Spanish ballet dancer

Lucía Lacarra (born 24 March 1975) is a Spanish ballet dancer who has been a principal with the Bayerisches Staatsballett (Bavarian State Opera Ballet) from 2002 to 2016. A recipient of the Prix Benois de la Danse, she was named the Dancer of the Decade in 2011, at the World Ballet Stars Gala in Saint Petersburg.

==Early life==
Born in the Basque town of Zumaia, Gipuzkoa, Lacarra was interested in dance from an early age but only received training from the age of 10 when a ballet school opened in her hometown. After participating in a summer course run by Rosella Hightower, she studied for three years with Mentxu Medel in San Sebastián before attending Víctor Ullate's school in Madrid, along with Tamara Rojo and Angel Corella. She soon became a member of his Ballet de Victor Ullate, dancing George Balanchine's Allegro Brillante when she was 15, as well as other modern abstract ballets.

==Career==
After four seasons with Ullate, she moved to Roland Petit's Ballet de Marseille as a principal, dancing leading Esmeralda in his Notre Dame de Paris. Over the next three years, she created roles in seven other Petit ballets including Le Guépard where she danced Angélique, and Le jeune homme et la mort where she partnered with Nicolas Le Riche. In 1997, she joined the San Francisco Ballet where she performed in various classical and contemporary works, taking the title role in Helgi Tómasson's Giselle (1999). There, she paired with the Frenchman, Cyril Pierre.

"I love to do bad stuff! I don't want to get typecast in goody roles." (Lucía Lacarra, 2001)
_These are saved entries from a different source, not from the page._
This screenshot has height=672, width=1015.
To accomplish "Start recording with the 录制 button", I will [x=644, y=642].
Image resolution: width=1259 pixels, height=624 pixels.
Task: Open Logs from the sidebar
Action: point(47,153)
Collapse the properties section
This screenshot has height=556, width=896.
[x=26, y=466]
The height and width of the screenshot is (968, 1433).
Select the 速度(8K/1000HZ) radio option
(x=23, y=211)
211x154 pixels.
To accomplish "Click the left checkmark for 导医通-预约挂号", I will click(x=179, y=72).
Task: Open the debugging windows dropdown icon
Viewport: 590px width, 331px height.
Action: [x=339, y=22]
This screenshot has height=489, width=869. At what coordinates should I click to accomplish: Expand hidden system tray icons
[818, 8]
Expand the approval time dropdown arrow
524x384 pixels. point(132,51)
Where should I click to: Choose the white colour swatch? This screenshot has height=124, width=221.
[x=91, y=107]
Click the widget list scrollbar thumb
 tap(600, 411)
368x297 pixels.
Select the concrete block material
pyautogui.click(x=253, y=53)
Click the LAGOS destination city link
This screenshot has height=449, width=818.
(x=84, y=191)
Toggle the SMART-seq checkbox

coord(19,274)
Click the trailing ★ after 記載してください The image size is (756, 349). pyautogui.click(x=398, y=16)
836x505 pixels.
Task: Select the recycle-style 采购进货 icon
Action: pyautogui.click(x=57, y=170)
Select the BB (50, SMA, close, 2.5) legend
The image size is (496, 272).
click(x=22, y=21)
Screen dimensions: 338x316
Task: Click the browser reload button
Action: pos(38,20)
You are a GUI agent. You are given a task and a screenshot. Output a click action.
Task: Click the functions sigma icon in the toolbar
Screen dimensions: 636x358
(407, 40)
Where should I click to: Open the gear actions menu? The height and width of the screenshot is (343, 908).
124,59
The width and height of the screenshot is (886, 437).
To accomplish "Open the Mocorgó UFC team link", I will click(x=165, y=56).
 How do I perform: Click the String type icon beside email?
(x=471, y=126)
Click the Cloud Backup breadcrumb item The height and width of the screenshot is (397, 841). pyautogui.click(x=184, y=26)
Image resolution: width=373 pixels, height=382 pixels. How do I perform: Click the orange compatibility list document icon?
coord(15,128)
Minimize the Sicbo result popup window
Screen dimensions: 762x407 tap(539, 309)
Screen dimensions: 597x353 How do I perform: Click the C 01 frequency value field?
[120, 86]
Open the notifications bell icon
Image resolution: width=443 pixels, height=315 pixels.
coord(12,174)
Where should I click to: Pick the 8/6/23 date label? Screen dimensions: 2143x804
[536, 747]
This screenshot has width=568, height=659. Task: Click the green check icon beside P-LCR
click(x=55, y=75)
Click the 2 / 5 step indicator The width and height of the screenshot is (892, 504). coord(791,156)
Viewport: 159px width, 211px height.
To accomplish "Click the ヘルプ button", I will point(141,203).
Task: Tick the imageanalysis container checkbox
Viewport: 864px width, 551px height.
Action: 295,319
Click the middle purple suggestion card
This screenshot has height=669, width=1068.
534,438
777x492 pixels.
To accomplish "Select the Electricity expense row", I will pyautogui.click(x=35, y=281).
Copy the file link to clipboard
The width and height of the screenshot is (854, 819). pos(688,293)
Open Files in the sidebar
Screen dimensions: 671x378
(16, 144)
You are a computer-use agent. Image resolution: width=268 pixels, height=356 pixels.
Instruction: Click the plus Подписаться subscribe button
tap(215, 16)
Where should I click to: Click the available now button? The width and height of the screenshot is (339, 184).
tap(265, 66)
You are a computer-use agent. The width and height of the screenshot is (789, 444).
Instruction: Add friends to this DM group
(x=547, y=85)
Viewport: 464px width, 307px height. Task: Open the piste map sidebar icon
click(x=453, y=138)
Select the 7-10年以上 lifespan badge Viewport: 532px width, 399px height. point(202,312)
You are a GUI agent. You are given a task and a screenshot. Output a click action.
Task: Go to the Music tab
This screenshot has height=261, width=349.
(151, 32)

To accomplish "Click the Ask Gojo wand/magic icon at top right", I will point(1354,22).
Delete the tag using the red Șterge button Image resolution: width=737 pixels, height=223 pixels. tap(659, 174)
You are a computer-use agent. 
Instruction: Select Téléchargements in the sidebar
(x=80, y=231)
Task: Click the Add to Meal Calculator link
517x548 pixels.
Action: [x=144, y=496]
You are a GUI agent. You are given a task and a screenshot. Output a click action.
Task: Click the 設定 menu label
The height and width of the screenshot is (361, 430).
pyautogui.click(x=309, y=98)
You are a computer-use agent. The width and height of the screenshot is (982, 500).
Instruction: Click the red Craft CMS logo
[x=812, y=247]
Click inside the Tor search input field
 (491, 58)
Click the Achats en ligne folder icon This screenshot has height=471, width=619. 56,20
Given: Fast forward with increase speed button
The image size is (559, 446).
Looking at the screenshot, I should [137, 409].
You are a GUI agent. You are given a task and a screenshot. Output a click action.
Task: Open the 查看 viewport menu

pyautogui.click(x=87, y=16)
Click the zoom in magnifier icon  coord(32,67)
In 2002, Lacarra moved to Munich where she became a principal with the Bayerisches Staatsballett, partnering Cyril Pierre with whom she has participated in guest performances around the world. In recent years, she has created the roles of Princess Natalia and of Princess Odette in John Neumeier's Illusions - Like Swan Lake, Katharina in John Cranko's The Taming of the Shrew and Hippolyta/Titania in Neumeier's A Midsummer Night's Dream. She left the company in 2016 at the end of Ivan Liška's directorship. From 2007, she began a dancing partnership with Marlon Dino which led to their marriage in 2010. They divorced in 2017.
Her partner is Matthew Golding (2019-present).

==Awards==
In 2002, Lacarra received the Nijinsky Award. In 2003, at a gala in Moscow's Bolshoi Theatre she was awarded the Prix Benois de la Danse as best female dancer for her role of Tatjana in Cranko's Onegin. In 2011, at the World Ballet Stars Gala in St Petersburg, she was named the Dancer of the Decade.